Requirement:
Could each record be restated word for word?
BEGIN
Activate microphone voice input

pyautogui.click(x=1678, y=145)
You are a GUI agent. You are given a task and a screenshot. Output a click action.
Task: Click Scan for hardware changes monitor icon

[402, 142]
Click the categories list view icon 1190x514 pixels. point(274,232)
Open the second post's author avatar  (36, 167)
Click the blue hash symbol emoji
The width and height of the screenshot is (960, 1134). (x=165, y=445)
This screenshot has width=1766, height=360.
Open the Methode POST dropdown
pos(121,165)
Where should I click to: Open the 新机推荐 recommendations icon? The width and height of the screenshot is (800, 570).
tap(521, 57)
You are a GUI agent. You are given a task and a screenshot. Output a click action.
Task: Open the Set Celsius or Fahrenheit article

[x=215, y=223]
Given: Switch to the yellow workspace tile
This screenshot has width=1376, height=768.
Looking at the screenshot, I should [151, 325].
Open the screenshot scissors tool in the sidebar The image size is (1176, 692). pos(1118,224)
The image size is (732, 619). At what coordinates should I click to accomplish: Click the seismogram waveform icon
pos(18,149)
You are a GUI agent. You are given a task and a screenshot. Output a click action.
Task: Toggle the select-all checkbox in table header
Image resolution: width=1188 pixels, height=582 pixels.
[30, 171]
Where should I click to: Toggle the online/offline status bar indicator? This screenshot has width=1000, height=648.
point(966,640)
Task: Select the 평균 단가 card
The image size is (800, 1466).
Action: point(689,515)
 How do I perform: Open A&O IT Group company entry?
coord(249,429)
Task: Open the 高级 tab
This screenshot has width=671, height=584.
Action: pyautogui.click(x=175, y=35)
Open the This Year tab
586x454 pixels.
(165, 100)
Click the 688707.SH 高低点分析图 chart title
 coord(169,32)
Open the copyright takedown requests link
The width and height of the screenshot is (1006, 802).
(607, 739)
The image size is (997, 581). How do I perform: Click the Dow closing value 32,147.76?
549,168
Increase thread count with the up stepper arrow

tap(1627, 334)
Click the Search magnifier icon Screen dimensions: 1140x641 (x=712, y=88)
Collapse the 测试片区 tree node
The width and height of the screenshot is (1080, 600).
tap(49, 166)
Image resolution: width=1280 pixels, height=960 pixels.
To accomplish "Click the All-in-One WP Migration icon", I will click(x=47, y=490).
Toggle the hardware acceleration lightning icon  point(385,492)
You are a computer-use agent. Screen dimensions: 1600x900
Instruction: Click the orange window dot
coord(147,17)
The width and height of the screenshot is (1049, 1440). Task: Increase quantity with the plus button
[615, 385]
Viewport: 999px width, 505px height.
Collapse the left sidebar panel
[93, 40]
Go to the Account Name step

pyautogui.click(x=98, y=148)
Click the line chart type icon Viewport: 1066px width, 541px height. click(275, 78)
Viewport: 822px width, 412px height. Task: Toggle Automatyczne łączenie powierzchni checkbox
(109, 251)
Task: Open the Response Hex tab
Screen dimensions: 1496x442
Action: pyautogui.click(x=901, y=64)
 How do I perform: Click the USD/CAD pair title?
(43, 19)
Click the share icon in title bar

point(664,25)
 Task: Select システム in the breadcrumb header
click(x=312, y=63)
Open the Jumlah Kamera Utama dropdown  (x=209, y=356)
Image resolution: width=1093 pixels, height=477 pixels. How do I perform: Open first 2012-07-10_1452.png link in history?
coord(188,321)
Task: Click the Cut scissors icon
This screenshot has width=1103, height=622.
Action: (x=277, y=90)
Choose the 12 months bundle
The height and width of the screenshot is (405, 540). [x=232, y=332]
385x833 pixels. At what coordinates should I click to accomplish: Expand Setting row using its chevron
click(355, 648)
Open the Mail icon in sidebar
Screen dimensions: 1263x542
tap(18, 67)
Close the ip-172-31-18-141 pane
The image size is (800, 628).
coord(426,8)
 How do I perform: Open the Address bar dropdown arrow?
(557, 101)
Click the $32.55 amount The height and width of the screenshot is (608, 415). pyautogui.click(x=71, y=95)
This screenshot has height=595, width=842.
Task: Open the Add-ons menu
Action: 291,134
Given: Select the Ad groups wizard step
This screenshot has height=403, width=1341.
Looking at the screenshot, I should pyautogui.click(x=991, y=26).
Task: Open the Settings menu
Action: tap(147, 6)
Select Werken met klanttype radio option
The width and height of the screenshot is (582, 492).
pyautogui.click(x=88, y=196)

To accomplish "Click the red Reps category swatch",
END
Result of this exercise:
Activate microphone voice input

pyautogui.click(x=1678, y=145)
You are a GUI agent. You are given a task and a screenshot. Output a click action.
Task: Click Scan for hardware changes monitor icon

[402, 142]
Click the categories list view icon 1190x514 pixels. point(274,232)
Open the second post's author avatar  (36, 167)
Click the blue hash symbol emoji
The width and height of the screenshot is (960, 1134). (x=165, y=445)
This screenshot has width=1766, height=360.
Open the Methode POST dropdown
pos(121,165)
Where should I click to: Open the 新机推荐 recommendations icon? The width and height of the screenshot is (800, 570).
tap(521, 57)
You are a GUI agent. You are given a task and a screenshot. Output a click action.
Task: Open the Set Celsius or Fahrenheit article

[x=215, y=223]
Given: Switch to the yellow workspace tile
This screenshot has width=1376, height=768.
Looking at the screenshot, I should [151, 325].
Open the screenshot scissors tool in the sidebar The image size is (1176, 692). pos(1118,224)
The image size is (732, 619). At what coordinates should I click to accomplish: Click the seismogram waveform icon
pos(18,149)
You are a GUI agent. You are given a task and a screenshot. Output a click action.
Task: Toggle the select-all checkbox in table header
Image resolution: width=1188 pixels, height=582 pixels.
[30, 171]
Where should I click to: Toggle the online/offline status bar indicator? This screenshot has width=1000, height=648.
point(966,640)
Task: Select the 평균 단가 card
The image size is (800, 1466).
Action: point(689,515)
 How do I perform: Open A&O IT Group company entry?
coord(249,429)
Task: Open the 高级 tab
This screenshot has width=671, height=584.
Action: pyautogui.click(x=175, y=35)
Open the This Year tab
586x454 pixels.
(165, 100)
Click the 688707.SH 高低点分析图 chart title
 coord(169,32)
Open the copyright takedown requests link
The width and height of the screenshot is (1006, 802).
(607, 739)
The image size is (997, 581). How do I perform: Click the Dow closing value 32,147.76?
549,168
Increase thread count with the up stepper arrow

tap(1627, 334)
Click the Search magnifier icon Screen dimensions: 1140x641 (x=712, y=88)
Collapse the 测试片区 tree node
The width and height of the screenshot is (1080, 600).
tap(49, 166)
Image resolution: width=1280 pixels, height=960 pixels.
To accomplish "Click the All-in-One WP Migration icon", I will click(x=47, y=490).
Toggle the hardware acceleration lightning icon  point(385,492)
You are a computer-use agent. Screen dimensions: 1600x900
Instruction: Click the orange window dot
coord(147,17)
The width and height of the screenshot is (1049, 1440). Task: Increase quantity with the plus button
[615, 385]
Viewport: 999px width, 505px height.
Collapse the left sidebar panel
[93, 40]
Go to the Account Name step

pyautogui.click(x=98, y=148)
Click the line chart type icon Viewport: 1066px width, 541px height. click(275, 78)
Viewport: 822px width, 412px height. Task: Toggle Automatyczne łączenie powierzchni checkbox
(109, 251)
Task: Open the Response Hex tab
Screen dimensions: 1496x442
Action: pyautogui.click(x=901, y=64)
 How do I perform: Click the USD/CAD pair title?
(43, 19)
Click the share icon in title bar

point(664,25)
 Task: Select システム in the breadcrumb header
click(x=312, y=63)
Open the Jumlah Kamera Utama dropdown  (x=209, y=356)
Image resolution: width=1093 pixels, height=477 pixels. How do I perform: Open first 2012-07-10_1452.png link in history?
coord(188,321)
Task: Click the Cut scissors icon
This screenshot has width=1103, height=622.
Action: (x=277, y=90)
Choose the 12 months bundle
The height and width of the screenshot is (405, 540). [x=232, y=332]
385x833 pixels. At what coordinates should I click to accomplish: Expand Setting row using its chevron
click(355, 648)
Open the Mail icon in sidebar
Screen dimensions: 1263x542
tap(18, 67)
Close the ip-172-31-18-141 pane
The image size is (800, 628).
coord(426,8)
 How do I perform: Open the Address bar dropdown arrow?
(557, 101)
Click the $32.55 amount The height and width of the screenshot is (608, 415). pyautogui.click(x=71, y=95)
This screenshot has height=595, width=842.
Task: Open the Add-ons menu
Action: 291,134
Given: Select the Ad groups wizard step
This screenshot has height=403, width=1341.
Looking at the screenshot, I should pyautogui.click(x=991, y=26).
Task: Open the Settings menu
Action: tap(147, 6)
Select Werken met klanttype radio option
The width and height of the screenshot is (582, 492).
pyautogui.click(x=88, y=196)

To accomplish "Click the red Reps category swatch",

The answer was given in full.